Exercise brief. Reproduce the material verbatim from the line with "is (970, 693)." up to and including the line with "I want to click on menu-file: 文件, so".

[Start of section]

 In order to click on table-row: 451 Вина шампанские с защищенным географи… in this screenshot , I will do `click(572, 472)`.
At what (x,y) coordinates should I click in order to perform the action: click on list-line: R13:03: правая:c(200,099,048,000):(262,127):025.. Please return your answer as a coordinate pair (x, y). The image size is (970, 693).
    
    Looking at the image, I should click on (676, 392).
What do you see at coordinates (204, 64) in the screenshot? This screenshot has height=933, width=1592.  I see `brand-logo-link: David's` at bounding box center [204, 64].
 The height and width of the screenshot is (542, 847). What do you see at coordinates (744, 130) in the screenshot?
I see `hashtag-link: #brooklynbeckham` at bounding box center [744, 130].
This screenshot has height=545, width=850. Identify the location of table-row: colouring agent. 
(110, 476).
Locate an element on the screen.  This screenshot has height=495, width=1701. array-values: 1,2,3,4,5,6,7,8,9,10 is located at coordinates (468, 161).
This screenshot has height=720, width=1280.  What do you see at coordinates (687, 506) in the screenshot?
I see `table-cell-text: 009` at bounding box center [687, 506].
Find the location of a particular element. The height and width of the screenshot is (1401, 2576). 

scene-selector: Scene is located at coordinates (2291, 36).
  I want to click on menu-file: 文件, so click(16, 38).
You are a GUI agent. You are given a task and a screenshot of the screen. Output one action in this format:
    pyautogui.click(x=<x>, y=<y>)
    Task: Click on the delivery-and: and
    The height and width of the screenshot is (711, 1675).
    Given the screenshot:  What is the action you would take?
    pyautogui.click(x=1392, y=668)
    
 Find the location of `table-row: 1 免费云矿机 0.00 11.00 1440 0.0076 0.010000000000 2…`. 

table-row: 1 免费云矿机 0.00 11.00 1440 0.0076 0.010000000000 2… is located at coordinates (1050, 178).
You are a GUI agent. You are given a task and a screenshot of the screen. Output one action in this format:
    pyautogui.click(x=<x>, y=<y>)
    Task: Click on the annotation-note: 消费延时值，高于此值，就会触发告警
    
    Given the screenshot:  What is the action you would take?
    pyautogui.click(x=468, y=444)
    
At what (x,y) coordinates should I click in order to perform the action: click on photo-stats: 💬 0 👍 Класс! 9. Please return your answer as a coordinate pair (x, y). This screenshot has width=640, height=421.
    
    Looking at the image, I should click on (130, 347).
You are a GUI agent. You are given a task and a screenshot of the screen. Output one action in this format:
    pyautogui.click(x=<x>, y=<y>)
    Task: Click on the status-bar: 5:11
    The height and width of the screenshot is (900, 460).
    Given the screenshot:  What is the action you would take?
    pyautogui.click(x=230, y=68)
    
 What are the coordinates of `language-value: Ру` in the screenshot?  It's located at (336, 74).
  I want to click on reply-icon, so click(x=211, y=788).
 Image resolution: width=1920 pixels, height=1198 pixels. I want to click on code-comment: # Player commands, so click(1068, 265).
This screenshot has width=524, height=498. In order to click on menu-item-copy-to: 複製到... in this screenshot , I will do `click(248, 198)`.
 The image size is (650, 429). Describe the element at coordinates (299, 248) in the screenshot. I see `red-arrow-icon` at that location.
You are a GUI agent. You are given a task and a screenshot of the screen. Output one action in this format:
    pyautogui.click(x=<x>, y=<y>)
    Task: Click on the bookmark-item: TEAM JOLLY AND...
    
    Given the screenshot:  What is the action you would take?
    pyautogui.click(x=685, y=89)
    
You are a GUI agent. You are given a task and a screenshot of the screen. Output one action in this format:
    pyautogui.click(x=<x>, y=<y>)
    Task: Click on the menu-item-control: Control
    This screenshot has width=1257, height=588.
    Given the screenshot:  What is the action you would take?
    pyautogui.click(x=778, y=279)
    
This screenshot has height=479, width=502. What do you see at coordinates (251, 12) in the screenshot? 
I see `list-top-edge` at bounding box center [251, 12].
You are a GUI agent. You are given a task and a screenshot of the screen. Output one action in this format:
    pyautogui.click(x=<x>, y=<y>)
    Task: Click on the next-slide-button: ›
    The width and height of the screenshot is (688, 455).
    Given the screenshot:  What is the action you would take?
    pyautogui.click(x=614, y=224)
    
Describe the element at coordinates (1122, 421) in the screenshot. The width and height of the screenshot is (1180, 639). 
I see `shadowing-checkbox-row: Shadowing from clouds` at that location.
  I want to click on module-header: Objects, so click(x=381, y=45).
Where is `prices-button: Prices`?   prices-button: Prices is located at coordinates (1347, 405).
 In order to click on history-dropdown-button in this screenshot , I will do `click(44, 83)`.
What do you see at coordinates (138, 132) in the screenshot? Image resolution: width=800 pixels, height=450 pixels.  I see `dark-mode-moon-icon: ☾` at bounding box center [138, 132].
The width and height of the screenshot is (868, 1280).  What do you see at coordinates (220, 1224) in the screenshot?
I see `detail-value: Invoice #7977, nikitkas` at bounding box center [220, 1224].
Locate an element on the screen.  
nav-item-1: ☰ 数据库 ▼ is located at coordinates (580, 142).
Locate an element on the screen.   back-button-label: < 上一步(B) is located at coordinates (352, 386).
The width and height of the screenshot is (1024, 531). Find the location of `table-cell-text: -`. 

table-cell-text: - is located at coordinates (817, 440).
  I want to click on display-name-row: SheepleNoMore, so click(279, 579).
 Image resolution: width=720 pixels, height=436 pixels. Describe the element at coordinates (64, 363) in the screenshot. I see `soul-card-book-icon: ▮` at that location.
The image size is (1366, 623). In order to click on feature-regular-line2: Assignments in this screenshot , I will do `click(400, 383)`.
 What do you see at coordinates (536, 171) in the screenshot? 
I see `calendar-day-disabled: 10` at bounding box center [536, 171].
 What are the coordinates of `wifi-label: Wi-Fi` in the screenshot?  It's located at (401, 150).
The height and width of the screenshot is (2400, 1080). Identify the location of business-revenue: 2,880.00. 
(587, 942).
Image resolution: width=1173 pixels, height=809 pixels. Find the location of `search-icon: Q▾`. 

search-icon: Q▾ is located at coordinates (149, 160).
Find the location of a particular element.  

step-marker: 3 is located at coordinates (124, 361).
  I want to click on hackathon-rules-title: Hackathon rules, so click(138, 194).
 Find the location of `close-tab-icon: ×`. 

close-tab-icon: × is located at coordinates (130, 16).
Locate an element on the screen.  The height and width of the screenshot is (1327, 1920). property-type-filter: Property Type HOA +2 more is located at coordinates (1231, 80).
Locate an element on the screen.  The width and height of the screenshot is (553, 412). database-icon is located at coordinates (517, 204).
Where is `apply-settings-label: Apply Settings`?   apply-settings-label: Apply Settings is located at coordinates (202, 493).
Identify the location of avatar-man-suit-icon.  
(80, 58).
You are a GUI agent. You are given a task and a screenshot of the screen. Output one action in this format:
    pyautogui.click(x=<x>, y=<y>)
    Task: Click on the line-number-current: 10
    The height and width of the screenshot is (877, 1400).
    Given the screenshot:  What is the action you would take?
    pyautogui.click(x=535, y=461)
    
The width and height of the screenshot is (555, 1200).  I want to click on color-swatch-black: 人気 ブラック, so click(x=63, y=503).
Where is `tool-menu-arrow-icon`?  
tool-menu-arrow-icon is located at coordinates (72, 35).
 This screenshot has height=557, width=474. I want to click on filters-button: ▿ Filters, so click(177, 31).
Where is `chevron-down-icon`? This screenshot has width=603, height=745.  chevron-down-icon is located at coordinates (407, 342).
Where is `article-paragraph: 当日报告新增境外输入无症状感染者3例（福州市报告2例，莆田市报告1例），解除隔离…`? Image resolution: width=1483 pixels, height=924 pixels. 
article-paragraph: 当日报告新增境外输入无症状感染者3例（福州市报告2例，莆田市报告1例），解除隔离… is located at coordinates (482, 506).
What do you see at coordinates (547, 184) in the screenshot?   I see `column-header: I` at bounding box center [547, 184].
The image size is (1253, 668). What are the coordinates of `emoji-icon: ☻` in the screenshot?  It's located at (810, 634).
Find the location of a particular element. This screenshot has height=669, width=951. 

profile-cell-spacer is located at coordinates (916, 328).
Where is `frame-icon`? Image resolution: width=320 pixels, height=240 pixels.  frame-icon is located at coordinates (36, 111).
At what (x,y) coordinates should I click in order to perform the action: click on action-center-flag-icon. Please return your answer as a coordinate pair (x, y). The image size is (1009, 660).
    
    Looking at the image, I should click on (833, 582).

[End of section]

Result.
At what (x,y) coordinates should I click in order to perform the action: click on list-line: R13:03: правая:c(200,099,048,000):(262,127):025.. Please return your answer as a coordinate pair (x, y). The image size is (970, 693).
    
    Looking at the image, I should click on (676, 392).
What do you see at coordinates (204, 64) in the screenshot? This screenshot has height=933, width=1592.  I see `brand-logo-link: David's` at bounding box center [204, 64].
 The height and width of the screenshot is (542, 847). What do you see at coordinates (744, 130) in the screenshot?
I see `hashtag-link: #brooklynbeckham` at bounding box center [744, 130].
This screenshot has height=545, width=850. Identify the location of table-row: colouring agent. 
(110, 476).
Locate an element on the screen.  This screenshot has height=495, width=1701. array-values: 1,2,3,4,5,6,7,8,9,10 is located at coordinates (468, 161).
This screenshot has height=720, width=1280.  What do you see at coordinates (687, 506) in the screenshot?
I see `table-cell-text: 009` at bounding box center [687, 506].
Find the location of a particular element. The height and width of the screenshot is (1401, 2576). 

scene-selector: Scene is located at coordinates (2291, 36).
  I want to click on menu-file: 文件, so click(16, 38).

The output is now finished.